Asal-Usul Nama "Pondok
Pinang": Antara Buah dan Kemenangan
Nama Pondok Pinang itu
sendiri menyimpan cerita yang unik. Ada dua versi yang beredar, keduanya
sama-sama memikat.
Versi pertama menyebutkan
nama ini berasal dari sebuah pondok yang dikelilingi pohon pinang di masa lalu.
Konon, di masa lalu jalanan yang menghubungkan kota Batavia dengan daerah
pedalaman (Ommelanden) rusak parah. Para pedagang pengepul buah pinang
terpaksa menghentikan perjalanan mereka di sebuah titik tempat untuk
beristirahat. Pondok atau tempat peristirahatan inilah yang kemudian dikenal
sebagai Pondok Pinang, tempat mereka menyimpan hasil mengepul pinang yang
melimpah ruah.
Namun, ada juga versi lain
yang tak kalah menarik. Kata "Pinang" di sini, konon, bukanlah
merujuk pada pohon, akan tetapi merupakan perubahan sebutan dari kata
"menang". Ceritanya, dahulu kala, daerah Pondok yang masih berupa
hutan belantara ini dihantui perampok. Hingga suatu ketika, seorang perantau
sakti dari Demak bernama Raden Pandoman Mas Parnyoto berhasil mengalahkan
gerombolan perampok tersebut. Dari sinilah kata "Pinang" (yang
berarti menang) melekat pada nama Pondok.

* [YANG HARUS DIKERJAKAN]
Dalam teks tentang asal-usul nama Pondok Pinang, siapa yang berhasil mengalahkan gerombolan perampok? Tolong jawab dalam satu kalimat. Daftar berikut tidak berperan apa pun dalam tugas ini.

* [MATERI YANG DISEDIAKAN]
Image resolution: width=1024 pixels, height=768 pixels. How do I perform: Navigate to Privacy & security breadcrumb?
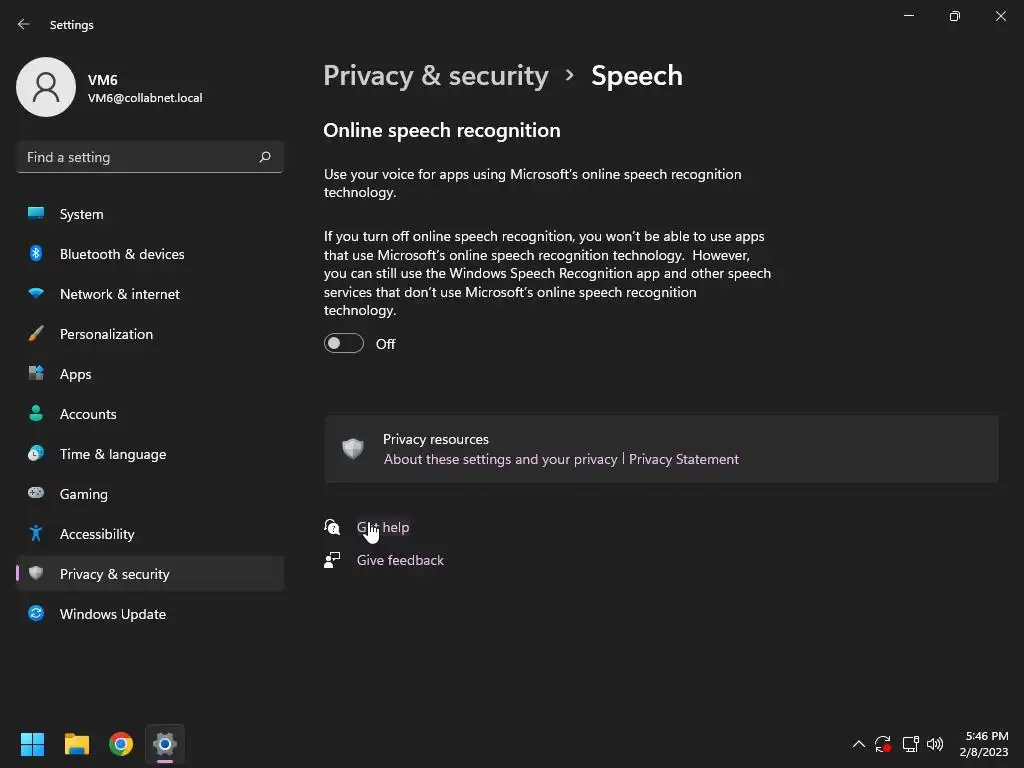click(436, 76)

* [JAWABAN BENAR]
Gerombolan perampok itu dikalahkan oleh Raden Pandoman Mas Parnyoto, seorang perantau sakti dari Demak.